二万近い数の中央、光沢を帯び、美しく、そして毒々しい鎧に、身の丈と変わらぬ大きさの大剣を持つ男。
対面には、土で汚れたローブをまとう小さな子供。
かざした手を合図に、すべての兵が動きを止めていく。
「村の生き残りか?」
大きな声でもないのに、辺りに重く響く声が広がる。
「あなたがこの魔国軍のリーダーですか?」
周りに控える屈強な騎馬兵達が槍を握り、近づこうとするのを右手を上げる動作で押しとどめる。
「そうだ。魔国領、第八魔王リヴァル王筆頭魔剣士長ライゼルという」
「ライゼルさんですね、僕は、いや俺はセイン・レイフォードだ」
「きさまああああ!! 下等な人間如きが、口の聞き方を教えてくれる!!」
列から飛び出そうとする側近らしき兵を、またも押しとどめる。
「怖がらせてすまないな。君に一つ質問したいのだが。いいだろうか」
あくまで紳士な態度を通すライゼルに驚きつつ、いつ戦いが始まってもいいように夜通し練り続けた魔力を漏らさないように注意する。
「こちらも一つ質問してもいいなら」
「いいだろう。まずこちらの質問といこう。我らの先遣隊が何度か向かった筈だが、すべて打ち倒されていた。正直村にはそれほど戦力はいなかったはずだが、どれくらいの規模の兵力が応戦しているのか。そしてその人物達の中で、強い者の名だ。その者とは我が戦いたいのでな。これがこちらの問いだ」
果たして答えていいものかどうか迷ったが、俺が一番聞きたい事も聞けるかもしれないし、俺が負ければどうせ戦う人間の名前だ、
エレナの名だけは隠し、質問に応じる事にした。
「応戦しているのは二人、一人はあの領の領主クリス・エヴェリーナ、もう一人がクレイル ライオットだ」
「なっ!?」
周囲の兵士達からどよめきが起こる。二人という人数に驚いているのかと思ったが、周囲の声を聞いて違う事はすぐに分かった。
「エルレインの魔女に、剣鬼ライオットだと!?」
収まる事のないどよめきの中で、ライゼルだけ嬉しそうに笑い始める、その笑いの不気味さに、周囲が段々と静まり返っていく。
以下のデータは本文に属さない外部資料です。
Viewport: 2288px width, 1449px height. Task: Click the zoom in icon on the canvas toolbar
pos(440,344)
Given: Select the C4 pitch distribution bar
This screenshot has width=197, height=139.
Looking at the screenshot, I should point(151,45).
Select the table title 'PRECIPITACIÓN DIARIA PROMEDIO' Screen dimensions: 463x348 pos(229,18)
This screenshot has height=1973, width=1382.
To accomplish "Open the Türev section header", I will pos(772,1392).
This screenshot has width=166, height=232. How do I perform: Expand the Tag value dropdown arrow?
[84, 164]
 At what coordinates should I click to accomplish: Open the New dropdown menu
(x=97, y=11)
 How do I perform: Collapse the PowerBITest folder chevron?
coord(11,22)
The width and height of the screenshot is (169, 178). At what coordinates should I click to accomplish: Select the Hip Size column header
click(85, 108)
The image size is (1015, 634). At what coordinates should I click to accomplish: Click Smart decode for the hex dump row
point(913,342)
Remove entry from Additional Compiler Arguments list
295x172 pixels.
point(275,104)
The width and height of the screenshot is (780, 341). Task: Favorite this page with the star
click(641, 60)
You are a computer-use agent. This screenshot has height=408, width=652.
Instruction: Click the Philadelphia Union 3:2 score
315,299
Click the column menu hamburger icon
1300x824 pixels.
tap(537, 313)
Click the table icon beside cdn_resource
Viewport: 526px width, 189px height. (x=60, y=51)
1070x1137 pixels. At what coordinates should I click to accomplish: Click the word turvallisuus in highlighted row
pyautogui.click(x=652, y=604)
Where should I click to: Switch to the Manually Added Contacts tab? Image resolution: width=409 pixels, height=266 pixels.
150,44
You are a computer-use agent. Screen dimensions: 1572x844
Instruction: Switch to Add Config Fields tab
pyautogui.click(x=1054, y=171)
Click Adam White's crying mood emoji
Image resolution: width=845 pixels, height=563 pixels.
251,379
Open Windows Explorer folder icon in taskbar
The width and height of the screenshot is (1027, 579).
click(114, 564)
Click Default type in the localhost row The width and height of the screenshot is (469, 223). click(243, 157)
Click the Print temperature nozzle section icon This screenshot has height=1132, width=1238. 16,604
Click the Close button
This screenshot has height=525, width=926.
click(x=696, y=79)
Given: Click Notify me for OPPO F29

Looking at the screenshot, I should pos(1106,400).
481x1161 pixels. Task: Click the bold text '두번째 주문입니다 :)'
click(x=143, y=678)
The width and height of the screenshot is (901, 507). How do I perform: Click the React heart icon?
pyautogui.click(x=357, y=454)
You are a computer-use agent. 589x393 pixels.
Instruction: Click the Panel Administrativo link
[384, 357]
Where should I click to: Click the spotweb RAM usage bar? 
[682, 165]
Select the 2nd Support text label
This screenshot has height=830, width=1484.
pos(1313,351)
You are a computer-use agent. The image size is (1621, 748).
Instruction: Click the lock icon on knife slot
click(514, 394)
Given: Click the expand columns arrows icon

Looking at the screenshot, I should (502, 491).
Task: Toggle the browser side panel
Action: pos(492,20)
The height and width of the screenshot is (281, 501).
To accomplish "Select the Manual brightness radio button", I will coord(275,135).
「フフッ……なるほどエルレインの魔女に、剣鬼ライオットか、それはあの程度の軍勢では厳しいだろう。だが嬉しい情報だよ。あのライオットと戦える機会に恵まれるとは!」
「セイン少年よ、とても良い情報をありがとう。君の質問に答えてあげよう。さあ、何が知りたい?」
「こちらが聞きたいのは、簡単だ。どんな理由があってあの村を襲い、そして村人を追うのか。これがこちらの問いだ」
「ふむ……正直君のような小さな子供には可哀想な理由だが、いいだろう。我らが君主リヴァル様は、隣の領地に君臨する第三魔王リューラ様の事が嫌いでな。そのリューラ様は、自身の種族が人であるからか、リューラ領の人間達を庇護している。ゆえに、リューラ様の目の前で人間達を痛めつけ、憂さを晴らそうとお考えなのだが、生憎我らの領にはもう人間はいない。それで一番近かった人間の村を襲ったという経緯だ」
淡々と話すライゼルに、やはり人間など、どうとも思ってないということを感じる。
周りの薄汚い笑いも耐え難い。
そうか……そんな理由で俺達は命を賭けなければいけなかったのか。
なんだか必死に逃げている俺達が馬鹿みたいじゃないか。
命を投げ打って足止めをする価値もない理由じゃないか。
村を襲ったとき、捕まえるどころか村人を嬉々として殺してたじゃないか。
「フフフッ……クハッ……クククククッ……アアハッハッハッハッ」
腹を押さえ笑いをこらえ、高らかに空を見上げ笑い飛ばし、あたりに寝そべり狂ったように笑い転げる俺を、黒い集団は呆然と見ている。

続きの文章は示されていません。